A massive hoard of Celtic coins worth millions of pounds has been found on the island of Jersey.

The hoard comprises 30,000 to 50,000 coins and is thought to have been buried to protect it from the advancing armies of Julius Caesar.

The coins were discovered in a farmer's field in the parish of Grouville in the east of the island by local metal detector enthusiasts Reg Mead and Richard Miles.

Mr Mead had been investigating the field for 30 years since he heard a report that coins scattered on the ground when a tree was uprooted.

The coins are thought to be worth between £100 and £200 each, giving a potential value of between £3 million and £10 million.
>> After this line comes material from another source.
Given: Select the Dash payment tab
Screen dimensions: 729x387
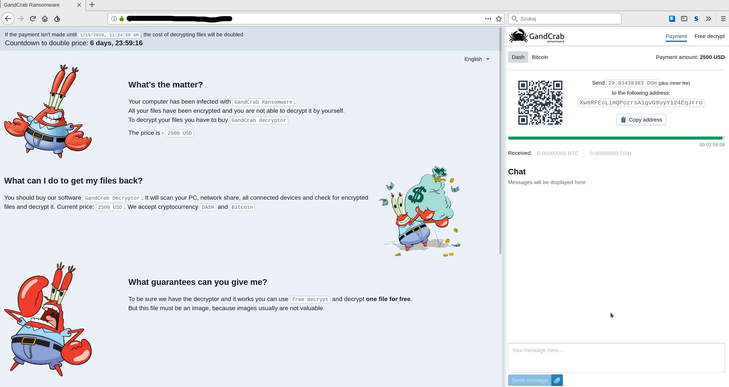Looking at the screenshot, I should tap(518, 57).
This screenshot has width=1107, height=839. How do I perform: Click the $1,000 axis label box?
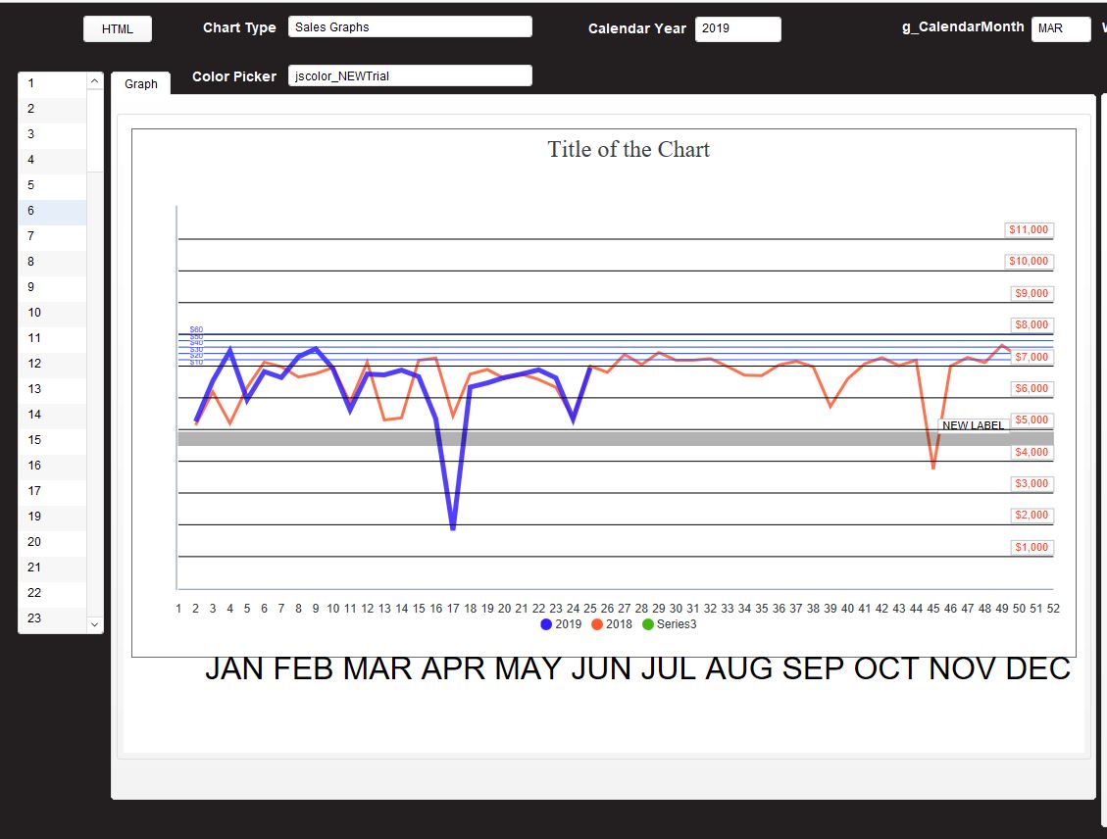point(1031,547)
Jersey Heritage said the coins are in one solid mass weighing about three quarters of a tonne.

They are of Armorican origin (modern day Brittany and Normandy) from a tribe called the Coriosolitae, who were based around Rance in the area of modern-day St Malo and Dinan.
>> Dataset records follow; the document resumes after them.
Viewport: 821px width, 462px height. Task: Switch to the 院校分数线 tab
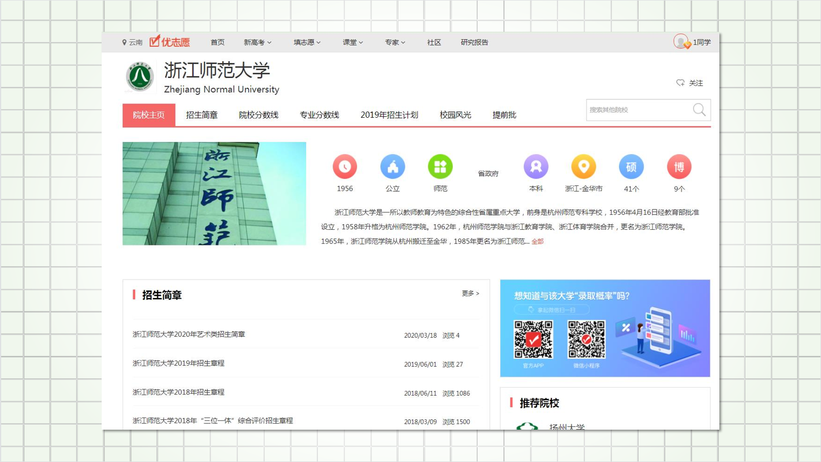259,115
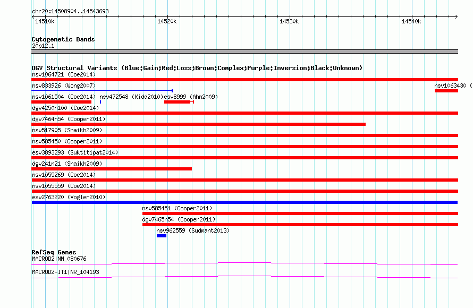Screen dimensions: 473x308
Task: Click the nsv1063430 red bar near 14540k
Action: 446,91
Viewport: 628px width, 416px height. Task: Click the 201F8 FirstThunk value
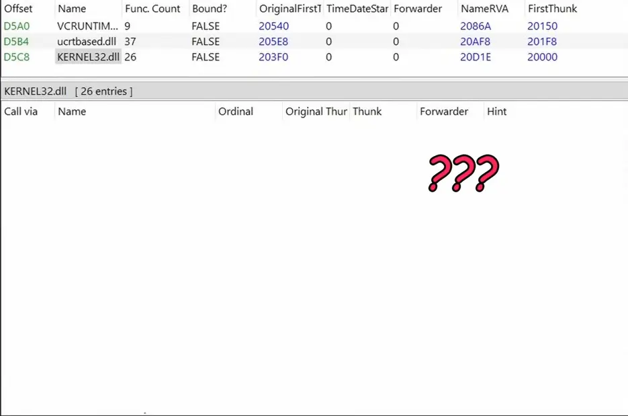(x=542, y=42)
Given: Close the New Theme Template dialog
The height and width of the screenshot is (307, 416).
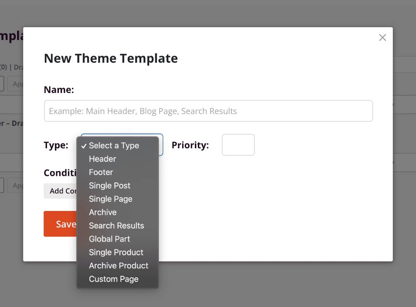Looking at the screenshot, I should click(382, 38).
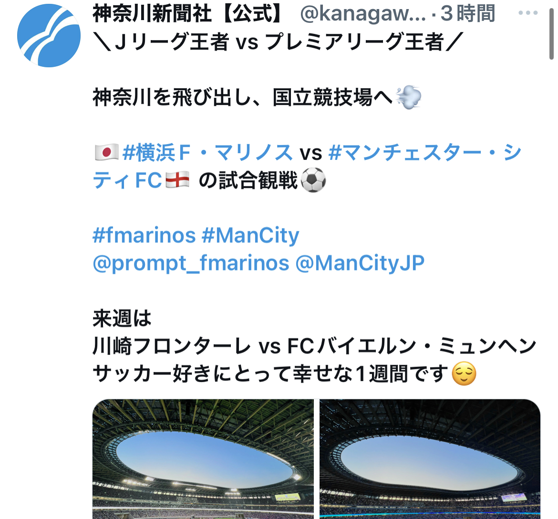The width and height of the screenshot is (558, 519).
Task: Click the 来週は tweet text line
Action: (x=122, y=318)
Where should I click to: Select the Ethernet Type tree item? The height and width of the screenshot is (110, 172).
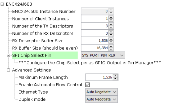[33, 92]
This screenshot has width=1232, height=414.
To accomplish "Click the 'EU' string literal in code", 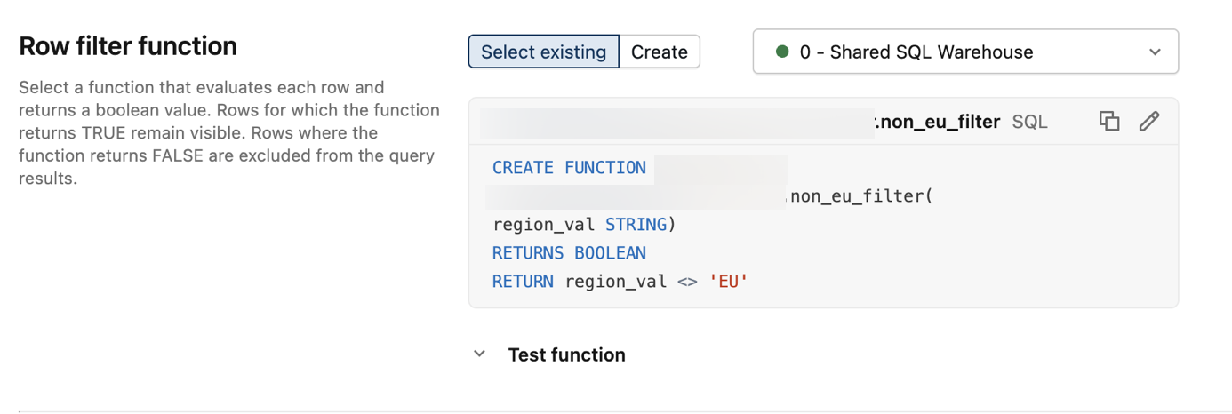I will click(x=728, y=282).
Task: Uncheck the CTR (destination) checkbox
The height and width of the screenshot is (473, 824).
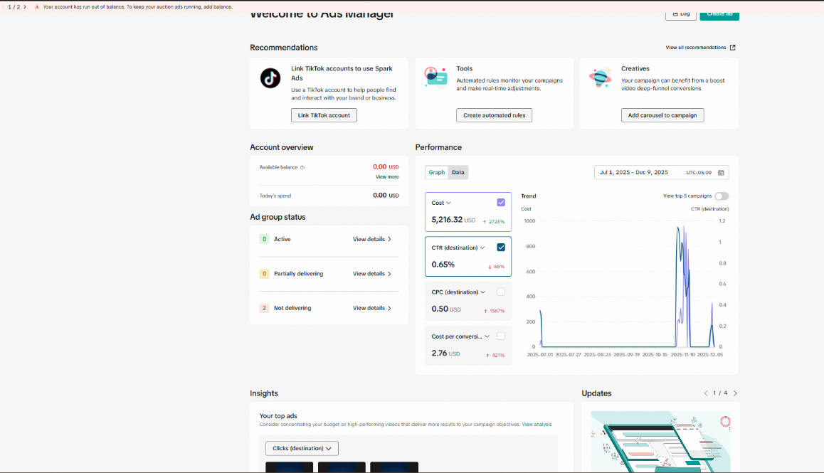Action: [x=501, y=247]

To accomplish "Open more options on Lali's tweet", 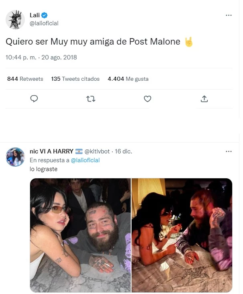I will click(229, 15).
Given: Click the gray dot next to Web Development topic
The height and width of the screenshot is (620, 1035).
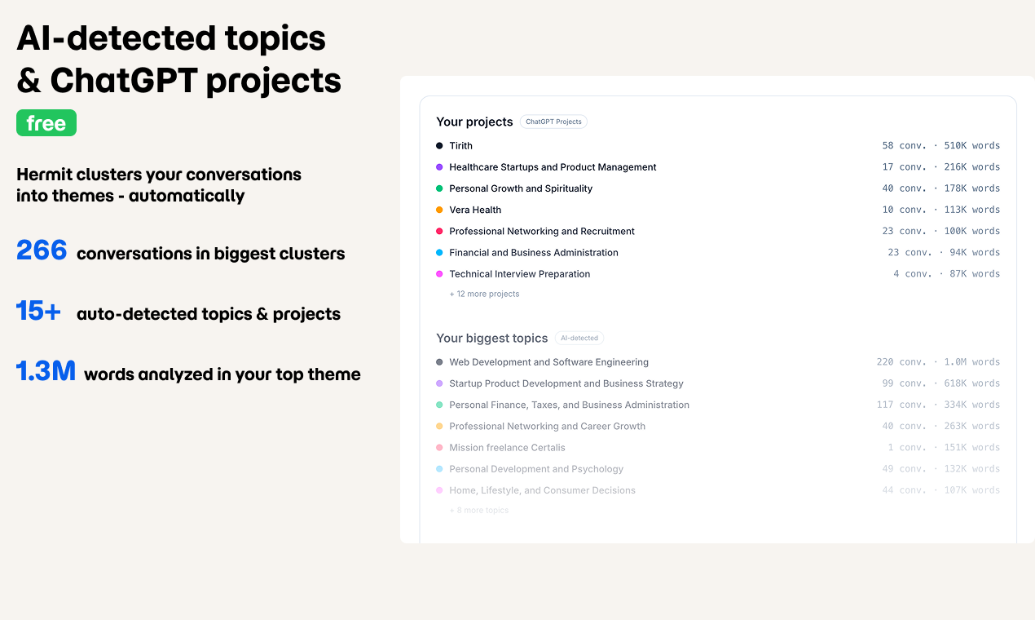Looking at the screenshot, I should (x=440, y=361).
They are thought to date from the year 50BC (Late Iron Age). At this time the armies of Julius Caesar were advancing north-westwards through France, driving the tribal communities towards the coast.
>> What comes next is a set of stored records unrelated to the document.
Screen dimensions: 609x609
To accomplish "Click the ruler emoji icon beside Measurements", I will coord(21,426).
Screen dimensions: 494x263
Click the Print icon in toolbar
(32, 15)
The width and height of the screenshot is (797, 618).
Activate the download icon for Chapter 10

Some of them would have crossed the sea to Jersey, finding a place of refuge away from Caesar's campaigns. The only safe way to store their wealth was to bury it in a secret place.

Jersey Heritage's curator of archaeology Olga Finch said: "This is an incredibly important archaeological find of international significance.

"The fact that it has been excavated archaeologically is also rare and will greatly enhance the level of information we can glean about the people who buried it.

"It is an amazing contribution to the study of Celtic coins. We already have a number of very important Iron Age coin hoards found in the island, but this new addition will make Jersey a magnet for Celtic coin researchers. It reinforces just how special Jersey's archaeology is."

Celtic coin expert Dr Philip de Jersey said each individual coin was worth between £100 and £200.

He said: "It is extremely exciting and very significant. It will add a huge amount of new information, not just about the coins themselves but the people who were using them."

As the find contains objects of precious metal, it has been reported to HM Receiver General who will work with Jersey Heritage to determine the status of the hoard.

The finders and the landowner have said that they want the hoard to go to the island and be put on display for the people of Jersey to enjoy.